Comunión en la mano… y, sobre todo, el derecho

Contemplando los gestos del sacerdote al tratar con el Cuerpo de Cristo durante la Santa Misa siempre, desde niña, me han llamado la atención sus cuidados en el uso de los objetos litúrgicos y la reverencia con la que se mueve en el altar.

Siempre es bueno detenernos en esos detalles que hacen a la mayor devoción a la Eucaristía. Empecemos recordando algo que todos sabemos: el vino se consagra en el Cáliz y las hostias en la Patena. No en cualquier utensilio sino en aquellos bendecidos para ello: los vasos sagrados.

Antes de la consagración el sacerdote se lava las manos pausadamente y se las seca con el manutergio, al tiempo que, en silencio, reza las oraciones correspondientes al lavatorio de manos. Acto seguido coloca el cáliz y la patena sobre un pequeño lienzo blanco llamado corporal, encima del mantel del altar.

Todos estos objetos deben estar bendecidos y lavados y guardados de una manera especial. Nunca entre otros tipos de ropa o utensilios.

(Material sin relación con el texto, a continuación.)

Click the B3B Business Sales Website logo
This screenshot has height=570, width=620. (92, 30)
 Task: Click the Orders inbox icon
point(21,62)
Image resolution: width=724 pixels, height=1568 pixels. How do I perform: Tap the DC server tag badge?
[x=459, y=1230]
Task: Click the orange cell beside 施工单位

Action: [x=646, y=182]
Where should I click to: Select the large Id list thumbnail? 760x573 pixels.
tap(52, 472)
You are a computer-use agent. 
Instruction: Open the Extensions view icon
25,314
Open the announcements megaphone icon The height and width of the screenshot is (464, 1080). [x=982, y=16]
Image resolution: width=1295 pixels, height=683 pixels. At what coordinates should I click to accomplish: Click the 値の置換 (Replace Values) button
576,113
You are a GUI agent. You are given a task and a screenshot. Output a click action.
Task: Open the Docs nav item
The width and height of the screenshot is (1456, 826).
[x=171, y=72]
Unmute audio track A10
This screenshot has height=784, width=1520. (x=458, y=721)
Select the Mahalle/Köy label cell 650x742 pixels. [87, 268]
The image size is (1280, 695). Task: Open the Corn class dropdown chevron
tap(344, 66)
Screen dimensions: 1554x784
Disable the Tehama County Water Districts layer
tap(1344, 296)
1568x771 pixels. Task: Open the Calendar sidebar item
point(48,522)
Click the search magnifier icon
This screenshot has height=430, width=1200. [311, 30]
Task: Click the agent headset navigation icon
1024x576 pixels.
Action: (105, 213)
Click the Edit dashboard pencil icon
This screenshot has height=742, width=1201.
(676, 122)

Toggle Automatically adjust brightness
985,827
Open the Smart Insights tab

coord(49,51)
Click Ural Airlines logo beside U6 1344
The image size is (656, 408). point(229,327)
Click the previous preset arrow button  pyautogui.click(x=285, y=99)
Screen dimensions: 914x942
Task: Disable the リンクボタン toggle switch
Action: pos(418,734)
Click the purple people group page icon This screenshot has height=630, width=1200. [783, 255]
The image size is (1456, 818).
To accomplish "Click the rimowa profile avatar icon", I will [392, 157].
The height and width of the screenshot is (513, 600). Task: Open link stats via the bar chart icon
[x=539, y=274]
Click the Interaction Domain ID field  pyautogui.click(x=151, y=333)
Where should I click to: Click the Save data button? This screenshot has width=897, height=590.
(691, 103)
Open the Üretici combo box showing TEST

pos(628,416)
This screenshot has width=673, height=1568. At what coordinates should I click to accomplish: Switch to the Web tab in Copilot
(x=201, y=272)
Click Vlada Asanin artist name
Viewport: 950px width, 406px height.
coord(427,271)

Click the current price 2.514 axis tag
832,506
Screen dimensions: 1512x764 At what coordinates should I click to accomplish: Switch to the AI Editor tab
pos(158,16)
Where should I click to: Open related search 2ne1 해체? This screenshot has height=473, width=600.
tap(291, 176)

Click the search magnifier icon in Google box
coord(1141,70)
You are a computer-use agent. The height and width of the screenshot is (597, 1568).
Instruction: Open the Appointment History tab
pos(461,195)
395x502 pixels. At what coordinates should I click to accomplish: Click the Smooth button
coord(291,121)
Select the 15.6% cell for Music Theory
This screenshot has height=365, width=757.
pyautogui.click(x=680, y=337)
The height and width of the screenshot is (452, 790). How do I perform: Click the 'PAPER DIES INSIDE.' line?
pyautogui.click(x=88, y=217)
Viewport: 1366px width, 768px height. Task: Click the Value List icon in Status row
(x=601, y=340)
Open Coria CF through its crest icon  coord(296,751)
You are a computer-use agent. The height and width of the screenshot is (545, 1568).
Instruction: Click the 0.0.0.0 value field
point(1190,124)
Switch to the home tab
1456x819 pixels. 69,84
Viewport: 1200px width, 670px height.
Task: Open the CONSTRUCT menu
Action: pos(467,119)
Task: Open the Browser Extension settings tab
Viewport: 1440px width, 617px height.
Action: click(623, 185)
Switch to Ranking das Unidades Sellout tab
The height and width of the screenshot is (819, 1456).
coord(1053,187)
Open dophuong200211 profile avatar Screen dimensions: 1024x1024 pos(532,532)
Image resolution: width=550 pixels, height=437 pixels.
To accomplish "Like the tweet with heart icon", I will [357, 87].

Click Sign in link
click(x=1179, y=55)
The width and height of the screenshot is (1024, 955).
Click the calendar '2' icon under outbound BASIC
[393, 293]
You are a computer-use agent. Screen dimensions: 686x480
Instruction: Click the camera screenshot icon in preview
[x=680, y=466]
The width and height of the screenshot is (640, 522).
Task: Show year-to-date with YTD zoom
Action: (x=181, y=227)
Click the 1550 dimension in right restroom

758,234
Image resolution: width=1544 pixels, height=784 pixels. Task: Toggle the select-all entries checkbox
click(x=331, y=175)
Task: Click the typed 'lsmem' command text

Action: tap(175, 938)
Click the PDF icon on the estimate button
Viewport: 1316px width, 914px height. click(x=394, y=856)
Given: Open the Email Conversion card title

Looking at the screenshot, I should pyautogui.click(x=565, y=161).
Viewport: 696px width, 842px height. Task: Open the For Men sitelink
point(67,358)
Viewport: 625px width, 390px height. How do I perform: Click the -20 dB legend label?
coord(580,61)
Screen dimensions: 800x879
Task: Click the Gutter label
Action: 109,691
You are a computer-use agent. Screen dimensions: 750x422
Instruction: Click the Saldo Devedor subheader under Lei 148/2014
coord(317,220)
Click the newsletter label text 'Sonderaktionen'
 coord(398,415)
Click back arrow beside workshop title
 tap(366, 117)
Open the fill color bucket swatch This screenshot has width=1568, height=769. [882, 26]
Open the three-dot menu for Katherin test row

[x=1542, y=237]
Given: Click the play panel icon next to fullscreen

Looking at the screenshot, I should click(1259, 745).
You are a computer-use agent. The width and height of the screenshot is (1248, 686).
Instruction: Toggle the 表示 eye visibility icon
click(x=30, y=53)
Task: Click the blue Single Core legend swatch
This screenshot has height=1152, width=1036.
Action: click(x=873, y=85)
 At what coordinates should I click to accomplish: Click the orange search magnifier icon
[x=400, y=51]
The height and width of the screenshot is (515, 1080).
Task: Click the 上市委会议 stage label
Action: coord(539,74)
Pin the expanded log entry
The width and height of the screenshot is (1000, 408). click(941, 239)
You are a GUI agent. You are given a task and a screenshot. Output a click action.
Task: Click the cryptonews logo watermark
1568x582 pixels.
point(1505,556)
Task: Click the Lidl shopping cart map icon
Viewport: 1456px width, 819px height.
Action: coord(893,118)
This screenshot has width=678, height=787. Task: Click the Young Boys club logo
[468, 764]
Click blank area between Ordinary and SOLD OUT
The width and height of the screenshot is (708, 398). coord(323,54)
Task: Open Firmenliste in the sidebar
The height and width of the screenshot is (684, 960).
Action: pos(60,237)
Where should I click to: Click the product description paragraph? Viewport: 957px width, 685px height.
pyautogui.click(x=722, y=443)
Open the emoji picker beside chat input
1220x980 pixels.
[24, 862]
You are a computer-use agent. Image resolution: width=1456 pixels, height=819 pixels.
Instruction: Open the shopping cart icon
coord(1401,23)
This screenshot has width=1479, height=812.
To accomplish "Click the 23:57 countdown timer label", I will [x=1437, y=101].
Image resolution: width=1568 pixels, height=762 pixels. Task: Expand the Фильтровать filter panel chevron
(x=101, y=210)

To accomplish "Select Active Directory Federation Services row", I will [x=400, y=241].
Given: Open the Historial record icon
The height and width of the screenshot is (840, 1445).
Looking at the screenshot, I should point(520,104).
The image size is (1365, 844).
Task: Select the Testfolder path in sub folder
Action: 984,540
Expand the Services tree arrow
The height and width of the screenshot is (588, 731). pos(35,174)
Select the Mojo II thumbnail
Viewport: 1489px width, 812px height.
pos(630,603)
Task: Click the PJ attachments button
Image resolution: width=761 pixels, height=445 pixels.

El sacerdote, consagrando despacio y con respeto, nos transmite que algo importante y sagrado está ocurriendo en el altar: la transustanciación de las especies de pan y vino en el cuerpo, sangre, alma y divinidad de Jesucristo. Y por eso, ante ese misterio que se nos escapa a los sentidos, nos arrodillamos acompañando al sacerdote en su reverencia.

Tras la consagración y la comunión el sacerdote limpia con un paño rectangular, llamado purificador, el cáliz, sus dedos y la patena donde ha estado Jesús.  La idea de este acto es que no se pierda ni una sola partícula consagrada. Si nos fijamos bien el sacerdote pone mucha atención y respeto en ello.

Los purificadores se lavan después de cada misa con agua, a mano, derramando el agua de su lavado en la tierra de un lugar sagrado, o en alguna maceta o fuente. No se tira por cualquier desagüe. Se trata como lo que es, el agua de un paño que ha estado en contacto con el Cuerpo de Cristo.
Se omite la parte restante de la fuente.